L'arrivée des tubes , véritables robinets à images pornographiques, a donc profondément bouleversé le secteur économique de la pornographie qui reposait auparavant essentiellement sur une consommation payante, à l'accès relativement encadré et règlementé, de contenus vidéos produits de manière « classique » par des entreprises fonctionnant sur le modèle de grandes productions cinéma.

Le besoin massif de nouveaux contenus pour alimenter ces plateformes a notamment constitué le point de départ de pratiques favorisant les violences sexistes et sexuelles envers les femmes, leur exploitation sexuelle ainsi que la production de contenus de plus en plus « trash » et violents pour alimenter les intérêts économiques de cette véritable industrie du sexe .
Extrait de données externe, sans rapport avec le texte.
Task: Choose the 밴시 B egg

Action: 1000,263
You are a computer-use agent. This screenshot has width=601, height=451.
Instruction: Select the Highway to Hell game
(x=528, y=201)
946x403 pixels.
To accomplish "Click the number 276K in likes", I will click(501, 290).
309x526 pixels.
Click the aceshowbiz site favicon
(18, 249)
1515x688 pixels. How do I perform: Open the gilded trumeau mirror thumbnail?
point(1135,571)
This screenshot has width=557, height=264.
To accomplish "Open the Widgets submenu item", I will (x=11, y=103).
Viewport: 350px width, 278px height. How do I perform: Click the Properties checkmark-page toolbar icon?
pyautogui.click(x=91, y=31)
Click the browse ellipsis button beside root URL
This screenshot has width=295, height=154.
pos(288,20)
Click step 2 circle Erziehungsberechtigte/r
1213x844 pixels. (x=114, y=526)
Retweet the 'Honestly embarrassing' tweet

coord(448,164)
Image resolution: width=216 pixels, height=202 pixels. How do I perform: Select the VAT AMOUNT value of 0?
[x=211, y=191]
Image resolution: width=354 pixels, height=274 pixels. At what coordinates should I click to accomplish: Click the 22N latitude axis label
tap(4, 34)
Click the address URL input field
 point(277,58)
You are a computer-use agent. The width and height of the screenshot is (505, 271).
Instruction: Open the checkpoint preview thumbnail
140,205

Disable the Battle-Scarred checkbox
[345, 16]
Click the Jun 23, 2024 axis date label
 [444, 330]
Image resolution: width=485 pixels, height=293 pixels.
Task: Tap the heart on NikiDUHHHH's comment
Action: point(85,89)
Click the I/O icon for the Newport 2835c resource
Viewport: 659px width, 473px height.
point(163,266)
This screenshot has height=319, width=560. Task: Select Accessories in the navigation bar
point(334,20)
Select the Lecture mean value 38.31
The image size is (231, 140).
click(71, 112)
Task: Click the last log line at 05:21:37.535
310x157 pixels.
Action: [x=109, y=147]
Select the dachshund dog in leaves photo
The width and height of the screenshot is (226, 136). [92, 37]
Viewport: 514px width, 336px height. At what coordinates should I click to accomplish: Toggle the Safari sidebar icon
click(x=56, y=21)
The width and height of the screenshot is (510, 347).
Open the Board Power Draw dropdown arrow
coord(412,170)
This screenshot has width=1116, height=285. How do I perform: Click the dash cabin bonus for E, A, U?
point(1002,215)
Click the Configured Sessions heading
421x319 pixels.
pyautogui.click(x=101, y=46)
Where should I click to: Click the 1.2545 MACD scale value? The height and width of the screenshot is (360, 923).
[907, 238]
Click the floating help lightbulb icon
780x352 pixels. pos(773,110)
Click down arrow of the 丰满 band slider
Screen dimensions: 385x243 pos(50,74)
* 6 « OnlyFans ne pouvait pas renoncer à sa poule aux oeufs d'or », article de Tristan Gaudiaut, 26 août 2021.

* 7 OnlyFans, Mym... Ces réseaux sociaux où des jeunes font commerce de leur vie sexuelle , article de Margherita Nasi, publié le 23 septembre 2022 sur le site du Monde .

* 8 The children selling explicit videos on OnlyFans , article de Noel Titheradge et Rianna Croxford, publié le 27 mai 2021 sur le site de BBC News .

* 9 Lessons from France on the regulation of Internet pornography : How displacement effects, circumvention, and legislative scope may limit the ef?cacy of Article 23 , article de Neil Thurman, Asmik Nalmpatian et Fabian Obster, publié le 5 avril 2022.